Return, copied in full, each line below that contains the word "what".
—————
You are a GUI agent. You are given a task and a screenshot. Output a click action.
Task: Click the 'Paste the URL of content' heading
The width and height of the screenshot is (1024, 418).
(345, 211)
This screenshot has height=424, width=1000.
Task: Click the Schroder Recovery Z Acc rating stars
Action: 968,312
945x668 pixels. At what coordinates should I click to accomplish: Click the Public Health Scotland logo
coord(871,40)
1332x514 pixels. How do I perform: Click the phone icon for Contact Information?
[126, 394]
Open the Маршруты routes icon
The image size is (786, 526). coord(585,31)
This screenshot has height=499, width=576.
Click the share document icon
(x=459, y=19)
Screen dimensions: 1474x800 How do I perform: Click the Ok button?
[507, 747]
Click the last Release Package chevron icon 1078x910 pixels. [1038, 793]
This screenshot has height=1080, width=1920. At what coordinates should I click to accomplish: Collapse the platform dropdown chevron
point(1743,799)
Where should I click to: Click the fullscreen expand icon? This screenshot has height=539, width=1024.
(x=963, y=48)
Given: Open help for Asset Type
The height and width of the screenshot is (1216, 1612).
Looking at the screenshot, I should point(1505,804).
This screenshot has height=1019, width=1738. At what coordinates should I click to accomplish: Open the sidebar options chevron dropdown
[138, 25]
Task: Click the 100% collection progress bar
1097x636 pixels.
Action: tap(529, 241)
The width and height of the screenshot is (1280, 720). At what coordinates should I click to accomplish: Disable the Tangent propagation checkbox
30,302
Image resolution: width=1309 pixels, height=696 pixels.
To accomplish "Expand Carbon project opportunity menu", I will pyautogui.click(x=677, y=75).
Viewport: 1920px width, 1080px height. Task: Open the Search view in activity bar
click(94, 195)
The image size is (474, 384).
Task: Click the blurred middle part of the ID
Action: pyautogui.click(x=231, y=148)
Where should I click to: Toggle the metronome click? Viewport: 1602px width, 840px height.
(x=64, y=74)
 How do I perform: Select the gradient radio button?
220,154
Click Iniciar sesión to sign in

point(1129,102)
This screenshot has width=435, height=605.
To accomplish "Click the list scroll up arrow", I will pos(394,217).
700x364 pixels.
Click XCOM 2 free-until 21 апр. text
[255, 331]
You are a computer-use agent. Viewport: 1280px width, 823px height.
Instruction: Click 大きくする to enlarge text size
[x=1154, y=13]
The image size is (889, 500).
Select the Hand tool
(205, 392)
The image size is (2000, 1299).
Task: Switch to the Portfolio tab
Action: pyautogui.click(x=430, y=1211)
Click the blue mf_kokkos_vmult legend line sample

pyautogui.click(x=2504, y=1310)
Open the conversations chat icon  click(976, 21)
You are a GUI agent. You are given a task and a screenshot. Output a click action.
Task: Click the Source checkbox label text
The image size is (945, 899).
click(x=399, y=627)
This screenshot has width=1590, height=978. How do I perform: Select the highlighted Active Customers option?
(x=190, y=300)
—————
» THE OUTPUT:
945x668 pixels. At what coordinates should I click to accomplish: Click the Public Health Scotland logo
This screenshot has height=1080, width=1920. At what coordinates should I click to accomplish: Collapse the platform dropdown chevron
This screenshot has height=1019, width=1738. At what coordinates should I click to accomplish: Open the sidebar options chevron dropdown
The width and height of the screenshot is (1280, 720). At what coordinates should I click to accomplish: Disable the Tangent propagation checkbox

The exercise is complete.